• Home
  • About
  • The Good Strategy Blog
  • Strategy
    • Data Warehousing
    • Ask Martyn
  • Must-Read Books from Martyn
  • MARTYN’S MUSIC
  • PODCASTS

GOOD STRATEGY

~ for every significant challenge

GOOD STRATEGY

Tag Archives: dark data

What’s all the fuss about Dark Data? Big Data’s New Best Friend

10 Tuesday Mar 2015

Posted by Martyn Jones in All Data, Big Data, Consider this, dark data, Good Strat

≈ Leave a comment

Tags

All Data, Big Data, dark data, data architecture, data management, Good Strat, Martyn Jones, Martyn Richard Jones


What is Dark Data?

Dark data, what is it and why all the fuss?

First, I’ll give you the short answer. The right dark data, just like its brother right Big Data, can be monetised – honest, guv! There’s loadsa money to be made from dark data by ‘them that want to’, and as value propositions go, seriously, what could be more attractive?

Let’s take a look at the market.

Gartner defines dark data as “the information assets organizations collect, process and store during regular business activities, but generally fail to use for other purposes” (IT Glossary – Gartner)

Techopedia describes dark data as being data that is “found in log files and data archives stored within large enterprise class data storage locations. It includes all data objects and types that have yet to be analyzed for any business or competitive intelligence or aid in business decision making.” (Techopedia – Cory Jannsen)

Cory also wrote that “IDC, a research firm, stated that up to 90 percent of big data is dark data.”

In an interesting whitepaper from C2C Systems it was noted that “PST files and ZIP files account for nearly 90% of dark data by IDC Estimates.” and that dark data is “Very simply, all those bits and pieces of data floating around in your environment that aren’t fully accounted for:” (Dark Data, Dark Email – C2C Systems)

Elsewhere, Charles Fiori defined dark data as “data whose existence is either unknown to a firm, known but inaccessible, too costly to access or inaccessible because of compliance concerns.” (Shedding Light on Dark Data – Michael Shashoua)

Not quite the last insight, but in a piece published by Datameer, John Nicholson wrote that “Research firm IDC estimates that 90 percent of digital data is dark.” And went on to state that “This dark data may come in the form of machine or sensor logs” (Shine Light on Dark Data – Joe Nicholson via Datameer)
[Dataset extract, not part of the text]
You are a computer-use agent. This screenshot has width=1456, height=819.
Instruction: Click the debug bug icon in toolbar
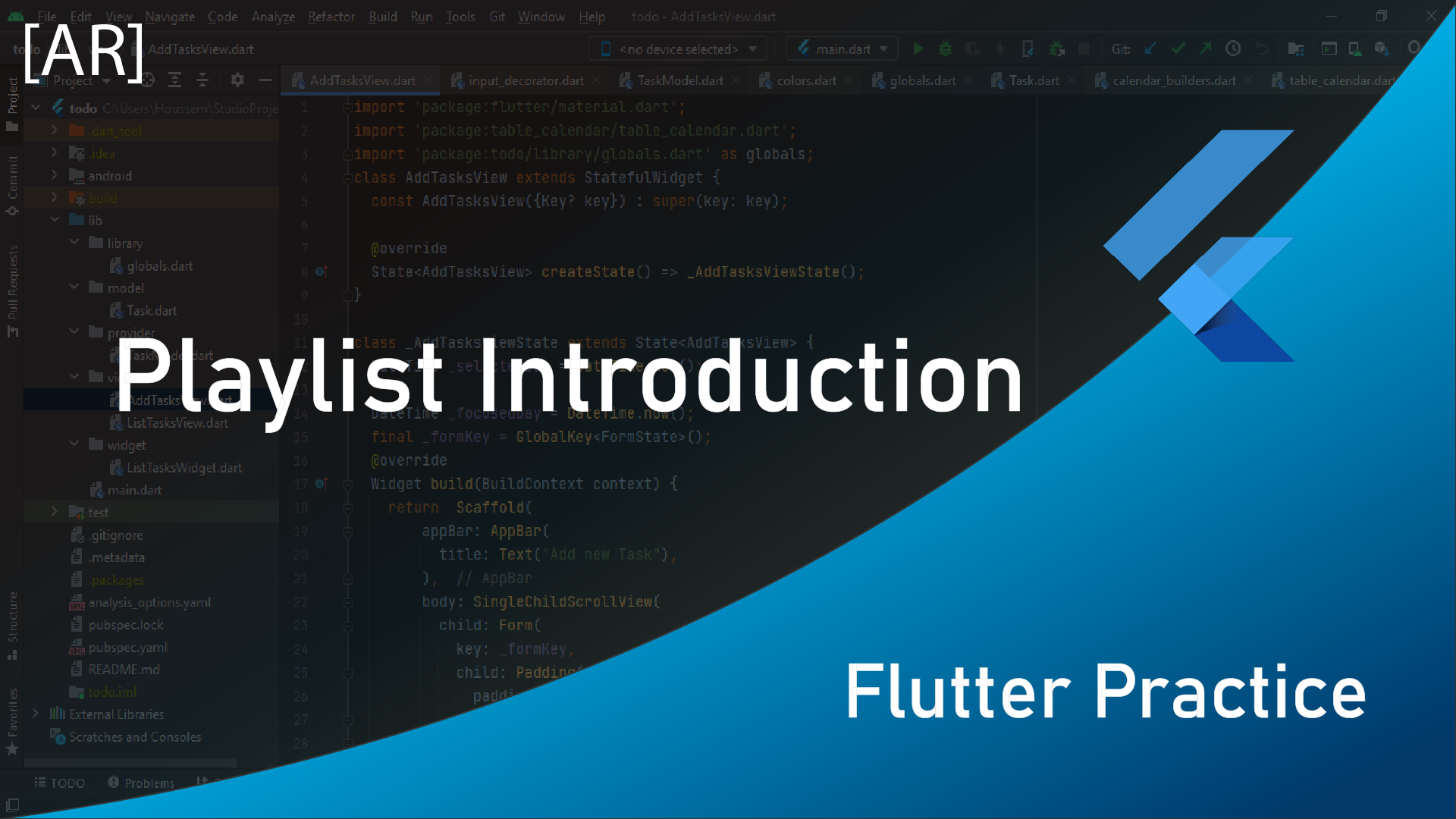click(x=943, y=48)
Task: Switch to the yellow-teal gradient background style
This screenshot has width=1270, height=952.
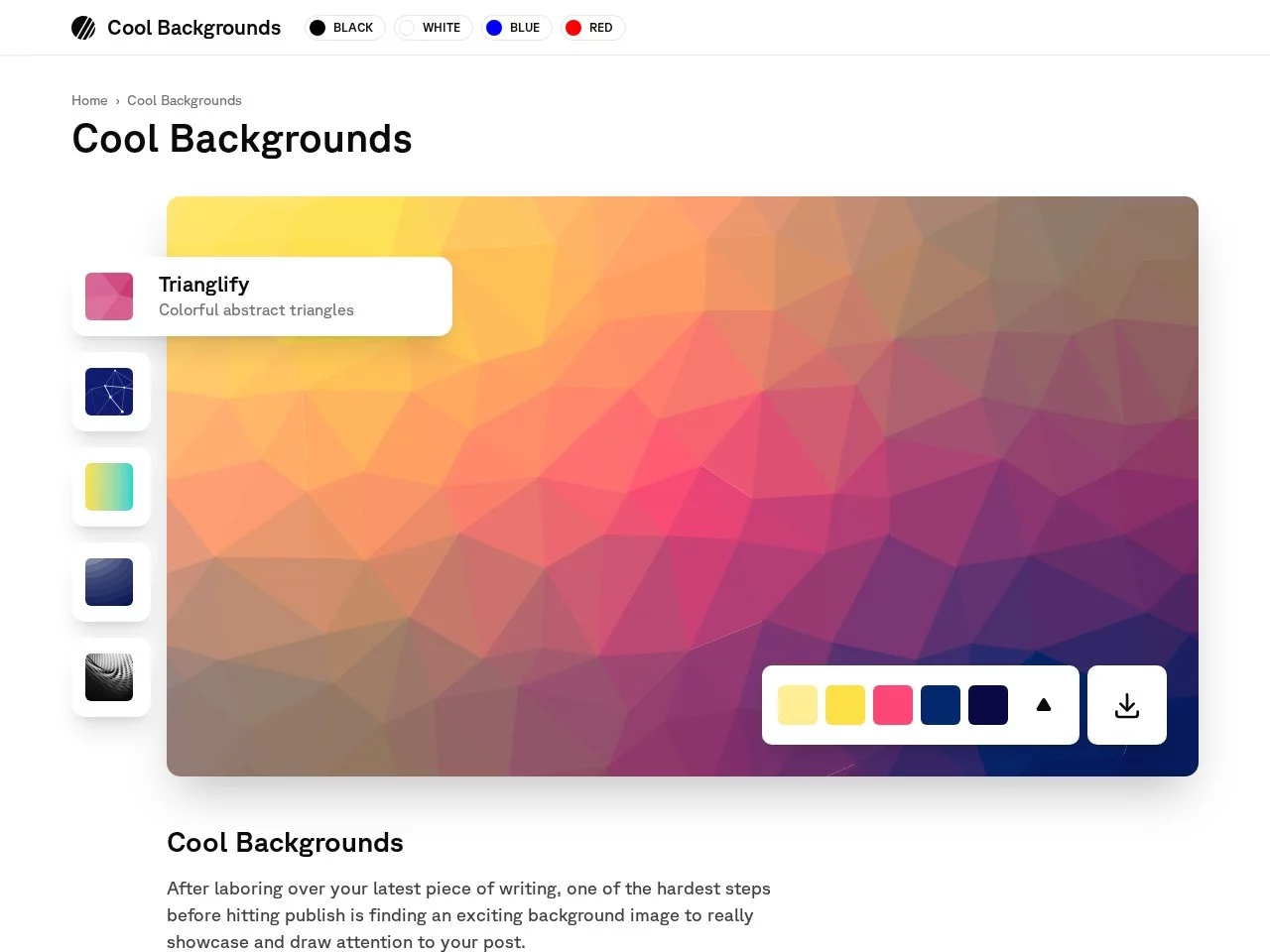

Finally, Lug Bergman of NGDATA wrote this in a sponsored piece in Wired: “It” – dark data – “is different for each organization, but it is essentially data that is not being used to get a 360 degree view of a customer.

Say what?

Okay, let’s see if we can be a bit more specific about the content of dark data?

Items on the dark data ticket include: Email; Instant messages; documents; Sharepoint content; content of collaboration databases; ZIP files; log files; archived sensor and signal data; archived web content; aged audit trails; operational database backups – full and incremental; roll-back, redo and spooled data files; sunsetted applications (code and documentation); partially developed and then abandoned applications; and, code snippets.

Most importantly, dark data is data that is not actively in use, is underutilised, or is something else. Seriously.

What can you do with it?

So, the conclusion that some have come to is this: there is a vast collection of data in various formats waiting to be monetised.

Personally, the idea that really grabs my attention is the potential ability to do novel forensic research on email. If only to find out what happened in the past.

For example, maybe it would be fascinating to see how significant challenges were identified, flagged and discussed; how strategic responses to those challenges were formulated, chosen and executed; and, how the outcomes of all of that process were reflected in email communications.

I think that this line of work can be very interesting for some people, and that interesting insights may be uncovered, but I would hate to have to put a tangible value on it, if only to avoid adding to the already galactic magnitudes of nonsense and hype surrounding certain data topics.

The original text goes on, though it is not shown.